Fence on Syrian border

new electronic fence on Israeli Syrian border near Nimrod Castle

Last night Israel’s Prime Minister Bibi Netanyahu was interviewed by BBC’s  Lyse Ducet. One of the topics of the interview was the situation in Syria, where Islamist groups try to obtain some of Assad’s huge chemical weapon arsenal.

Netanyahu refused to answer questions about Israel’s involvement in Syria. However, it became clear that the IDF has prepared for action to prevent a situation in which Islamist groups can threaten Israel with chemical weapons from Syrian soil.

He said that in Syria “the bad are fighting the bad and that Israel has the right to prevent weapons from falling in the wrong hands and that such a situation is also a challenge to Europe”.

Border

We made a tour along the Israeli Syrian border two days ago. The situation there has changed significantly.

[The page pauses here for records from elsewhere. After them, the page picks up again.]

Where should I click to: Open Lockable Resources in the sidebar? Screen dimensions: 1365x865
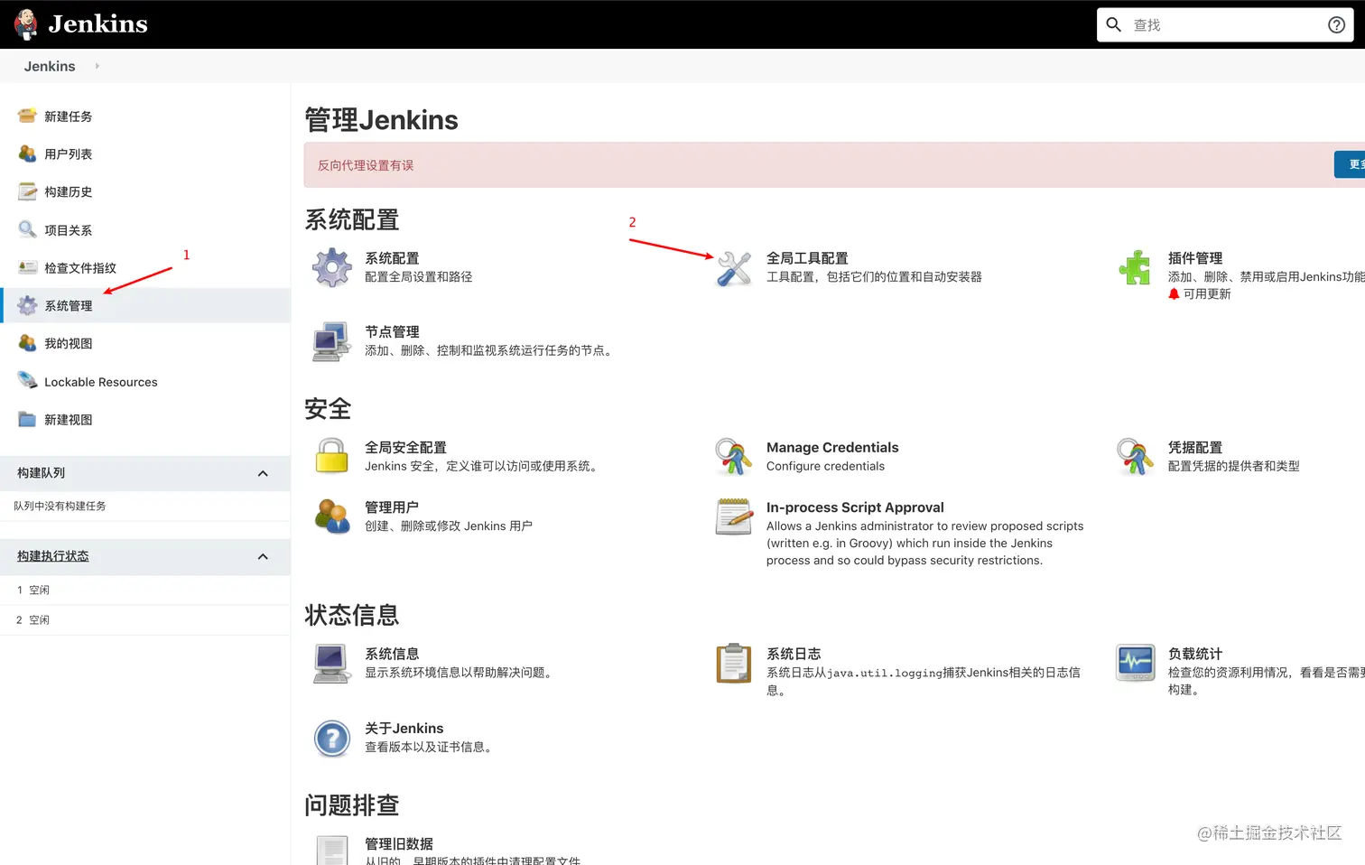100,381
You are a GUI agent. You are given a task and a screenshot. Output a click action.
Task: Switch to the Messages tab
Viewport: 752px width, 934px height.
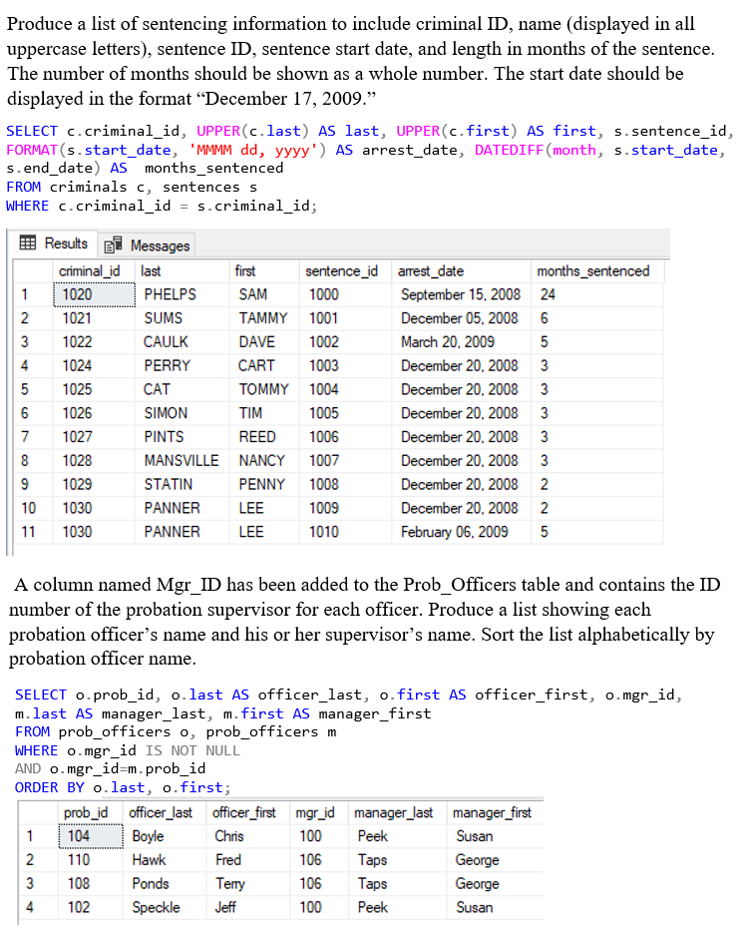[159, 245]
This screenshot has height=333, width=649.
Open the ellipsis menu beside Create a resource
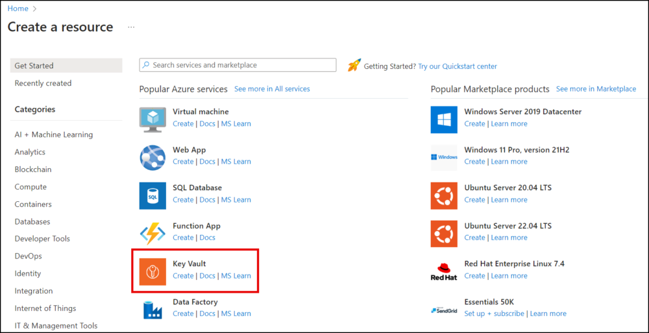[x=131, y=27]
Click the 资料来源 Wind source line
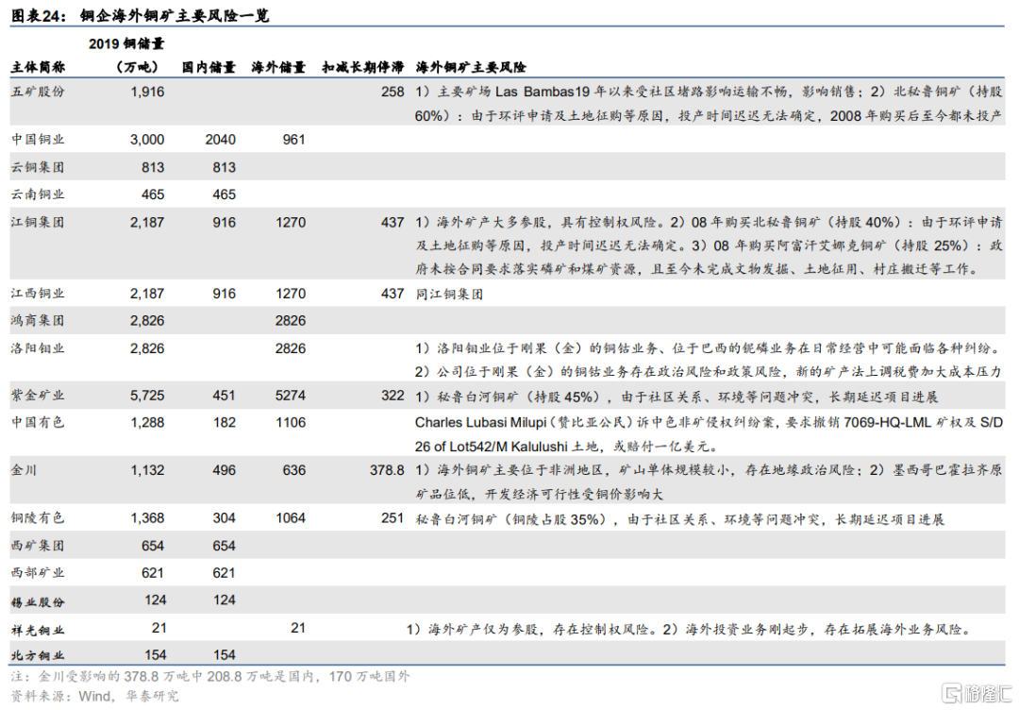 (94, 697)
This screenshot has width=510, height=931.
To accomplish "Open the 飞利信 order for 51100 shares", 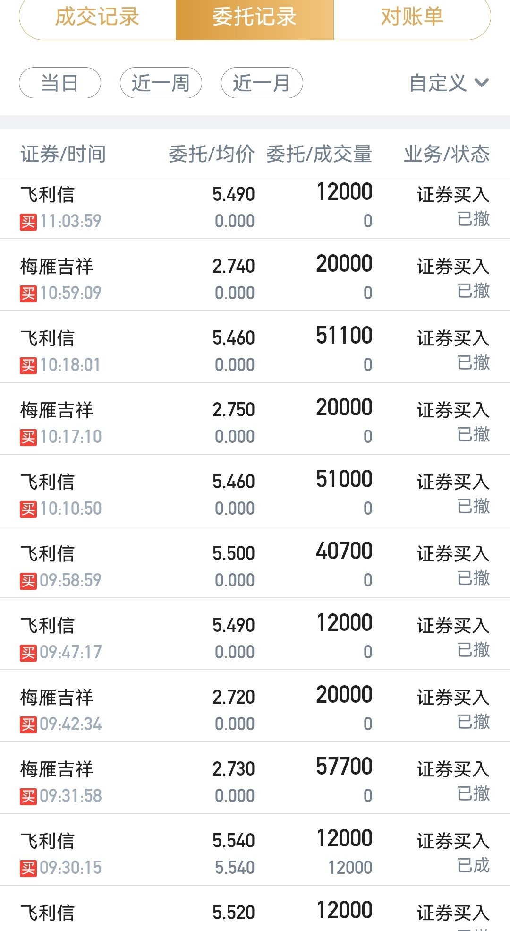I will pos(255,347).
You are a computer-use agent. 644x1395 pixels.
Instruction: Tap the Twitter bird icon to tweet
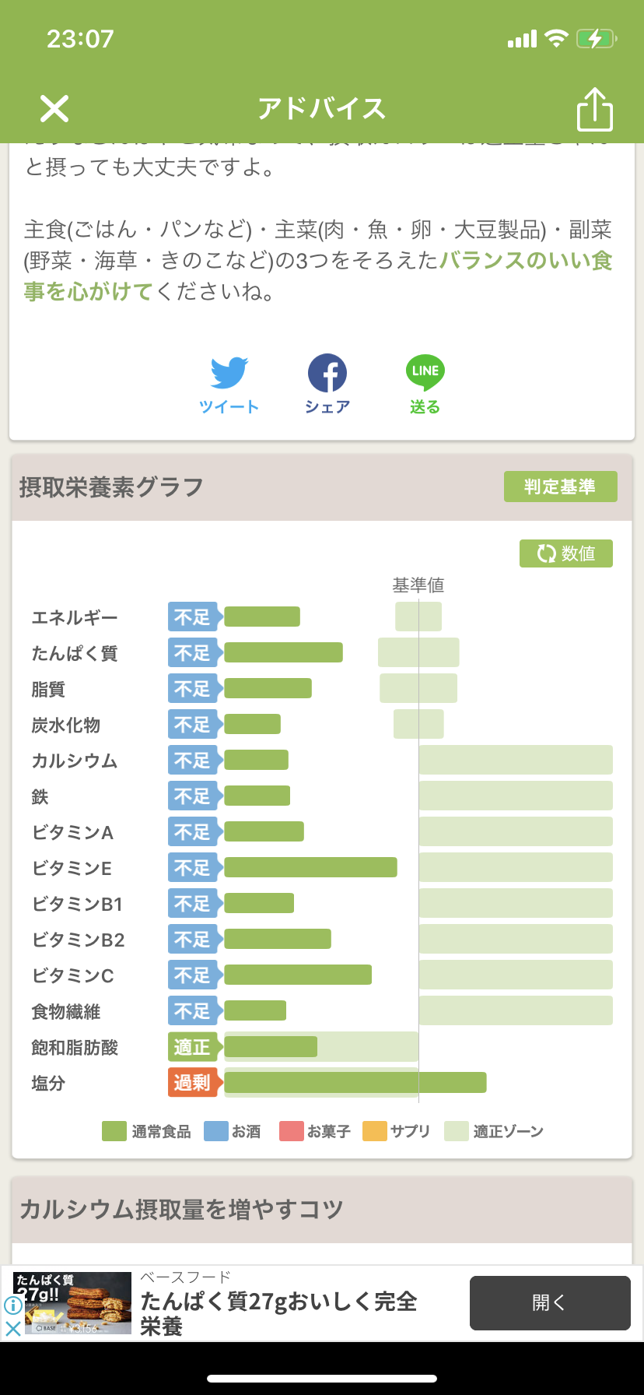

One can see that the IDF has erected a new electronic fence and has increased it’s presence along the border. This has to do with the end of the status quo that existed along the border between Israel and Syria since 1974.

The regime in Syria has already lost control over the area bordering Israel. This has resulted in several incidents in which Syrian opposition groups fired upon Israeli positions along the border. Some of the UNDOF observer forces have already left their positions. This could eventually lead to the collapse of UNDOF altogether.

Impasse

Inside Syria the situation seems to be at an impasse. Assad’s forces are still in control of the large cities, the coastal region and an area in the west where the Alawites are residing.

The rebels control most of Syria’s territory but are divided.

The various opposition groups receive aid from nations which are close to them politically. For example Quatar and Hamas and Turkey provide support to the Muslim Brotherhood, Saudi Arabia to the Salafists and the West provides limited support to the Free Syrian Army, the most liberal of all opposition groups.

With more than 70.000 Syrians dead and over one million refugees who have fled the country, Syria could collapse. The possibility that a strong central government will replace the Assad regime is becoming more unlikely with every passing day.

As a result Syria could become a failed state where various groups are in control of parts of the country and of the chemical and other strategic weapons.This will have ramifications for Syria’s future and for the regional stability.

The crisis in Syria has already spilled over to neighboring countries, such as Lebanon.

Intervention

Israel has no real ability to affect the situation in Syria but could be forced to intervene. This has already happened when an attempt was being made to transfer some of Assad’s strategic weapons to Hezbollah last January.

During the BBC interview Netanyahu rejected a suggestion that Israel is preparing for a more ‘aggressive’ operation in Syria. He said that Israel is not aggressive but that his government has a ‘constant plan to defend the country’.